Felicity has been at the clinic for the past hour and a half. She has peed into a small plastic jar, had her upper arm squeezed by a blood pressure machine and her heart has been monitored. She has been weighed and measured, and an electronic machine has told her the exact proportions of bone, fat and muscle in her body. A nurse has given her a fitness test that she has passed with flying colours and now, for the last twenty minutes, she has been with the doctor. It has all gone exactly to plan.
The only tricky moment came when he questioned the number of scars on her body, but seemed satisfied by her account of missing her footing and sliding down some ice, studded with razor-sharp pieces of scree.
‘South Georgia?’ he says now. ‘Not a place I know anything about.’
‘Cold and remote,’ she tells him. ‘But crucially important to how we learn about the polar regions.’
He smiles, and looks interested, although she suspects he isn’t really.
‘Well, I can’t see a problem,’ he says. ‘It will take a few days for the tests to come back, but I can have a report to you within a couple of weeks. Copy to your GP, of course.’
‘Perfect,’ she says. She has not given the name of her new GP to the clinic yet and will not do so until reminded. Every day’s delay will help.
After she is done, she drives to Joe’s office for her Tuesday evening appointment. The buzzer sounds to indicate the front door has been unlocked. She doesn’t hear Joe’s voice, but the door latch has opened, a
nd she knows her way up. The stairs are carpeted, and she makes no sound as she climbs. At the top, the internal doors to Joe’s flat, and to his consulting room, are open. As she steps into the room she can see him at the window, resting his forehead against the glass. He looks weary and terribly sad, and she knows she has intruded upon something private. For a second, she thinks about retracing her footsteps, but knows she won’t get away with it.
‘Hi,’ she says, instead.
His reaction is instant and terrifying. He leaps around, grabs a paperweight from the desk and raises his arm as though to throw it.

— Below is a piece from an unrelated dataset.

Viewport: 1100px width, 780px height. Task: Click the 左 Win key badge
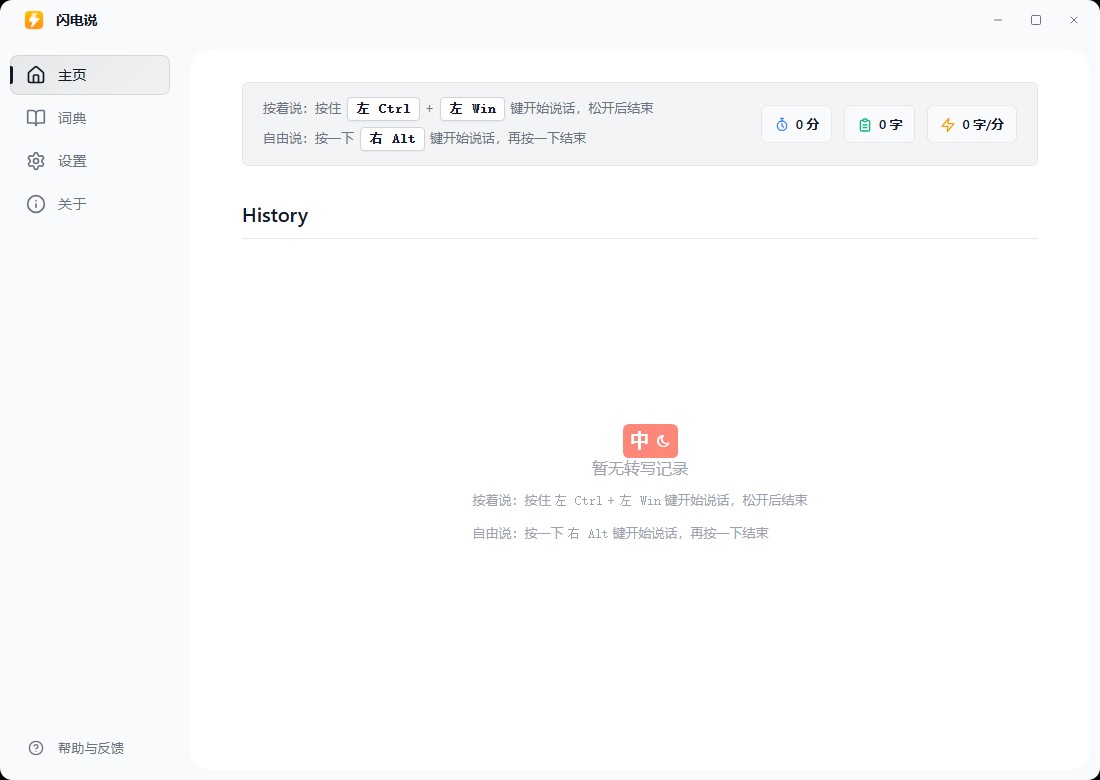pyautogui.click(x=472, y=108)
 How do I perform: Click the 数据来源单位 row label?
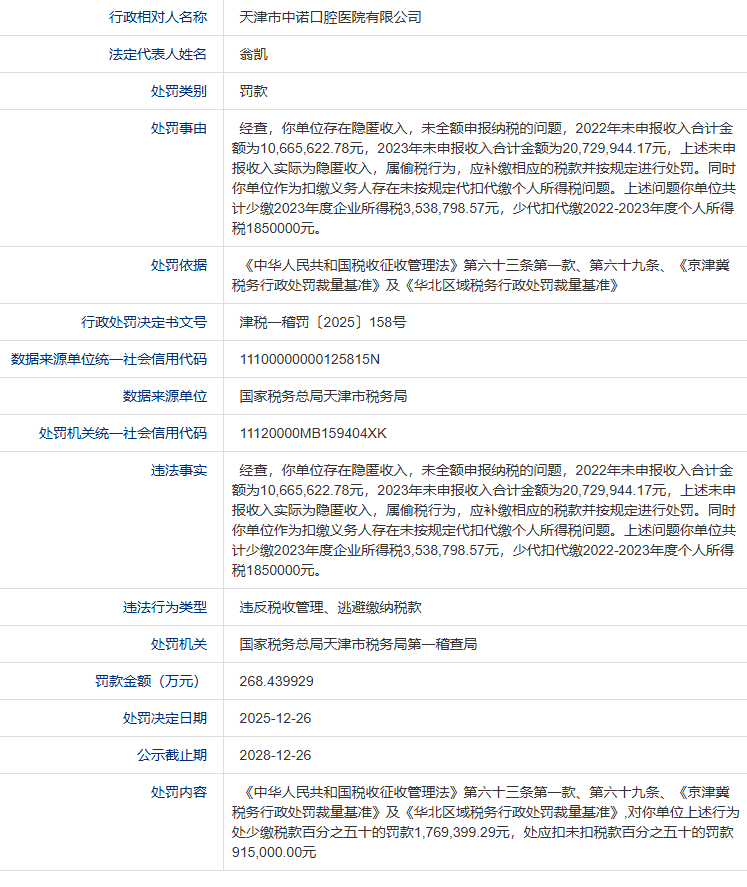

‘Jesus, I’m so sorry.’ His arm falls to his side.
It would be hard to say which of them is the more startled. Joe is trembling. His face has turned ashen and there are beads of sweat on his forehead.
‘Joe, are you OK?’ Felicity ventures.
He slumps into a chair. ‘I didn’t hear you come up.’ He can’t look at her.
‘I think someone else buzzed me in,’ she replies. ‘I’m really sorry.’
He holds up a hand to stop her apologising. ‘Please,’ he says. ‘Sit down.’
She sits, nervously.
‘A couple of months ago,’ he says. ‘I was attacked by a patient. A very disturbed, very sick young woman.’
She waits, knowing there is more to come.
‘When you first came to see me, it was my first day back from convalescence. A lot of people thought I wasn’t ready. Maybe they were right.’
He seems to be thinking for a moment and then lifts the flap of his shirt. She sees the ugly raised scar, six inches long, running diagonally across his abdomen.
‘Oh my God,’ she says.
Joe forces a smile, as though to soften the impact of what she is seeing. It doesn’t work. ‘Not so long ago, someone broke into my flat at night, while I was asleep,’ he says. ‘It wasn’t her, but it shook me up. When you took me by surprise just now I panicked. I’m sorry, it was very unprofessional of me.’